Abbreviations and Definitions

L= Left

R= Right

YO= Yarnover

BRK= Brioche Knit: Knit the next stitch together with its corresponding YO from the row below.

BRK3tog= Brioche Knit 3 together: Knit the next knit stitch and its corresponding YO together with the following purl stitch, return the stitch just worked to the L needle, pass the second stitch on L needle (with its corresponding YO) over first stitch. Return completed stitch from L to R needle. (2 stitches decreased)

BRSSSK= Brioche Slip Slip Slip Knit: Slip 1 knitwise (this is a knit stitch + its corresponding YO) from L to R needle, slip another stitch from L to R needle (this is a purl), BRK 1 from L needle, pass the slipped stitches over the stitch just worked. (2 stitches decreased)

Knitwise=As if to knit. When slipping a stitch knitwise, insert the R needle into the stitch from front to back, as if you’re going to knit the stitch.
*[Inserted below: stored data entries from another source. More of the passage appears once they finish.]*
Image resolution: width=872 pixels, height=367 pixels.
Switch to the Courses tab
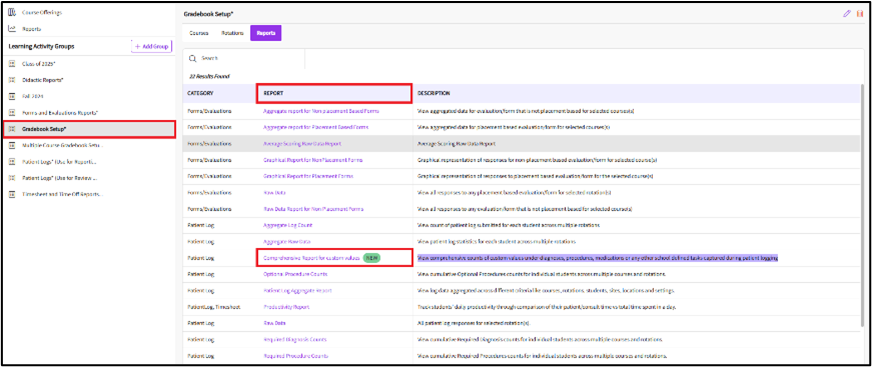[x=199, y=33]
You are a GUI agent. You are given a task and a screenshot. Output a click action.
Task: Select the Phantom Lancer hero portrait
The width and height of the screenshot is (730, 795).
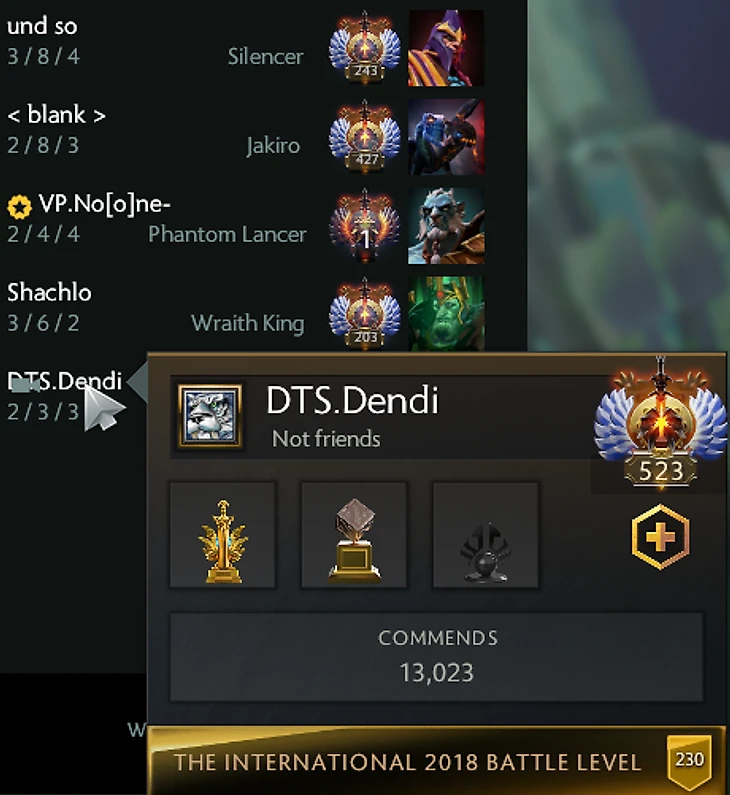point(446,226)
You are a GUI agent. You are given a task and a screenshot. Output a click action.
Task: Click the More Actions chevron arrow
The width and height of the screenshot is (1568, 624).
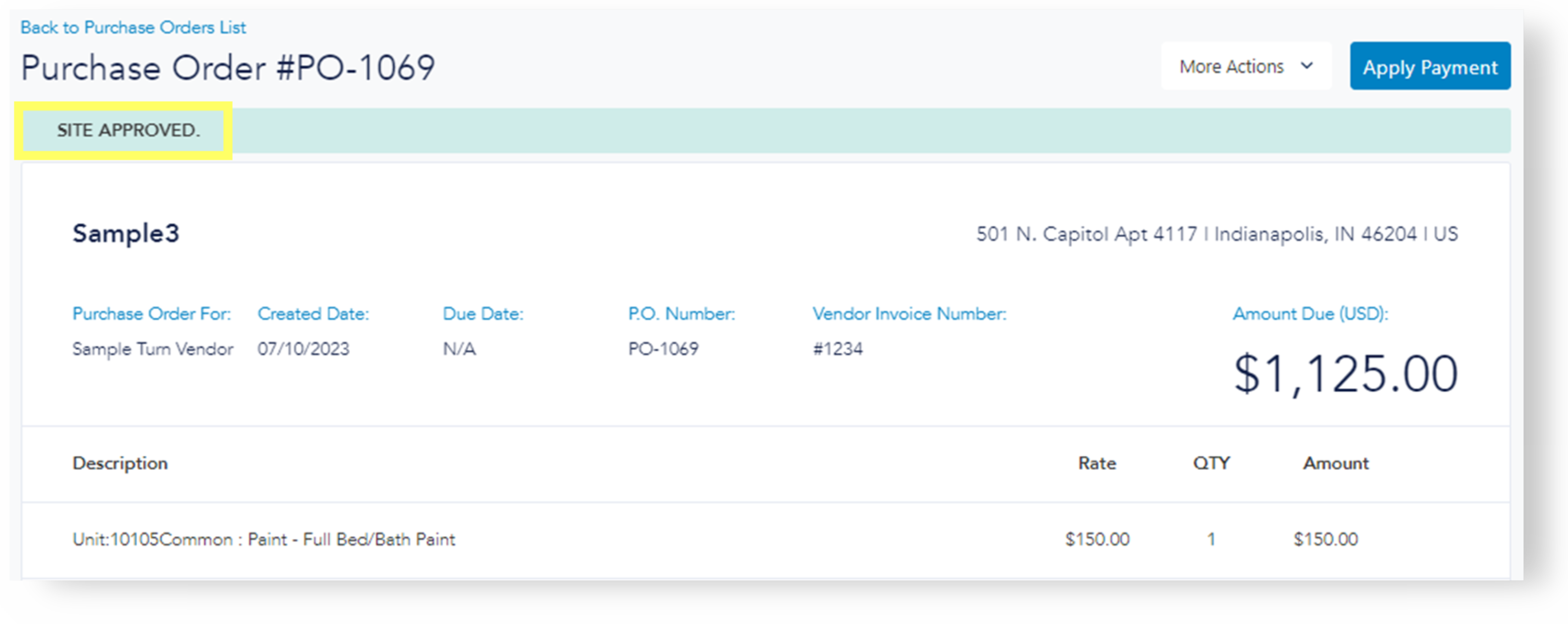1306,66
This will turn the stitch around, as opposed to slipping a stitch purlwise (inserting your R needle from back to front) which doesn’t turn the stitch.

Let’s break down each decrease into steps, starting with BRK3tog. Working in brioche stitch, you will have just slipped a purl stitch to the R needle, and your working yarn will be in front of your work (see the first photo in the series below). The photos that follow show you how to knit the next knit stitch and the yarnover on top of it with the following purl stitch.

Next, slip the stitch you just worked back to your L needle. The following stitch on the left needle will be a knit stitch with a YO on top of it; pass that stitch and its YO over the stitch you just worked. Finally, slip your completed BRK3tog stitch from the L needle back to the R needle.

You’ve just knit together a knit stitch with a yarnover, a purl stitch, and another knit stitch with a yarnover, decreasing by a total of 2 stitches. The BRK3tog decrease leans to the right. For a left-leaning brioche decrease, try BRSSSK.

To work a BRSSSK, you’ll start having just slipped a purl stitch from L to R, with your working yarn in front of your knitting. Slip the next stitch (a knit stitch) and the YO on top of it knitwise from the L to R needle, then slip the next stitch (a purl stitch) from L to R knitwise.

BRK the next stitch on the L needle. Next, pass the slipped stitches (with their corresponding YO) from the R needle over the BRK stitch you just worked.

Again, you’ve just decreased by 2 stitches, but this time your decrease will lean to the left.

With brioche knitting in the round and these two decrease stitches, you have all the skills you need to make a Skipp hat. Knit in fluffy Loft yarn, the Skipp hat pattern is a great project for mastering brioche knitting on circular needles, and experimenting with stripes and two-color brioche stitch.